Vorliegender Text.
------------------------------------------------

Urteil vom 17. Juni 2008
I. sozialrechtliche Abteilung

Besetzung
Bundesrichter Ursprung, Präsident,
Bundesrichter Lustenberger, Frésard,
Gerichtsschreiberin Schüpfer.

Parteien
Bundesamt für Sozialversicherungen, Effingerstrasse 20, 3003 Bern,
Beschwerdeführer,

gegen

M.________, Beschwerdegegnerin,
vertreten durch die Amtsvormundschaft X.________.

Gegenstand
Invalidenversicherung,

Beschwerde gegen den Entscheid des Versicherungsgerichts des Kantons St. Gallen
vom 1. Oktober 2007.

Sachverhalt:

A.

------------------------------------------------

Ausgangsmaterial.
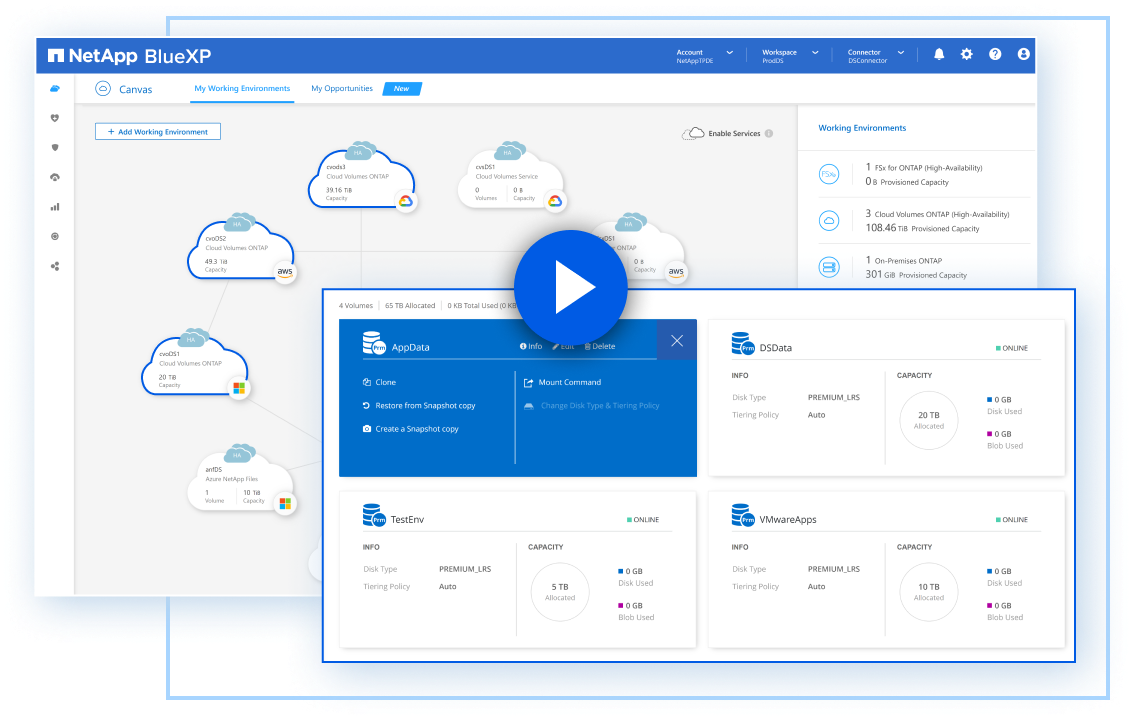The width and height of the screenshot is (1133, 719).
Task: Open settings via the gear icon
Action: click(x=966, y=55)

------------------------------------------------

Schriftliche Aufgabe. Gegen welchen Entscheid richtet sich die Beschwerde im Urteil zur Invalidenversicherung? Das Material braucht man hier nicht.

Lösung der Aufgabe. Gegen den Entscheid des Versicherungsgerichts des Kantons St. Gallen vom 1. Oktober 2007.